They conclude their first day by dining with the President of Ireland, Michael D. Higgins, and his wife Sabina, at Lough Cutra Castle in south County Galway. They dine on blanched Highgrove asparagus to start, followed by pan-seared halibut, with panna cotta and poached Highgrove rhubarb for dessert.

Their packed itinerary for Wednesday begins with a trip to Lissadell House with a civic reception and a viewing of the Niland Collection at The Model contemporary arts centre in Sligo. Mayor of Sligo, Seán MacManus, formerly of Sinn Féin, attends the reception. MacManus’ son was killed in a gun battle with security forces in Northern Ireland in 1992.

The Prince then visits the Institute of Technology, Sligo, and the couple has lunch at Lissadell. They then visit the grave of W. B. Yeats and attend a service at St. Columba’s Church, in Drumcliff. The royal couple takes part in a tree-planting and unveil a plaque. The theme of this service and the tree-planting is peace and reconciliation.

The Prince then visits Mullaghmore Harbour on Wednesday afternoon. On August 27, 1979, his great-uncle, Lord Louis Mountbatten, is killed in a bomb attack executed by the Irish Republican Army (IRA). Mountbatten holidayed every summer at Classiebawn Castle near the harbor. He had, along with family and friends, embarked on a lobster-potting and angling expedition when a bomb on board was detonated just a few hundred yards from the harbor. He died of his injuries, along with his grandson Nicholas Knatchbull (14), Paul Maxwell (15), from County Fermanagh, and Lady Brabourne (83), his eldest daughter’s mother-in-law.

Charles and Camilla conclude their Wednesday itinerary with a trip to the Sligo races.

On Thursday and Friday, Charles and Camilla travel to Northern Ireland.
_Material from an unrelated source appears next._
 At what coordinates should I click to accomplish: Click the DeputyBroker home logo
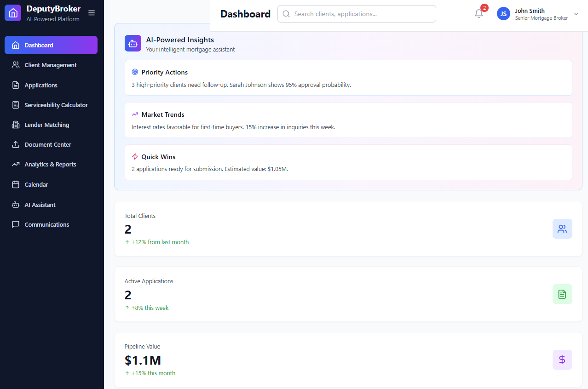pyautogui.click(x=12, y=12)
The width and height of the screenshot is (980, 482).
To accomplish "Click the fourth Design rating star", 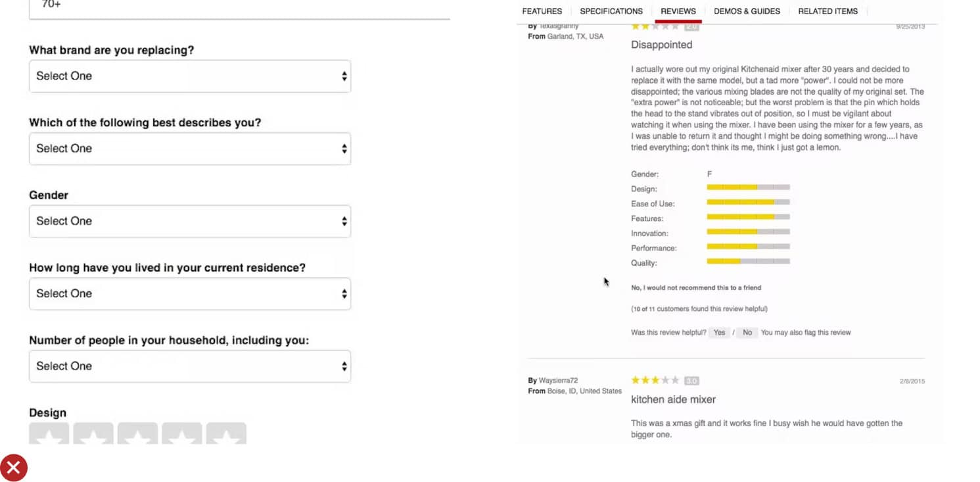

Their engagements include a reception and a concert featuring a selection of local performers at Hillsborough Castle. They make a trip to Mount Stewart House and gardens to mark the completion of a three-year restoration programme. They also visit the Corrymeela Community, Northern Ireland’s oldest peace and reconciliation centre, which is celebrating its 50th anniversary in 2015.

(From: “History is made as Prince Charles fulfills life-long dream in Ireland” by Cathy Hayes, IrishCentral, http://www.irishcentral.com, May 20, 2015 | Pictured: The Prince of Wales and the Duchess of Cornwall at Mullaghmore pier on May 20, 2015)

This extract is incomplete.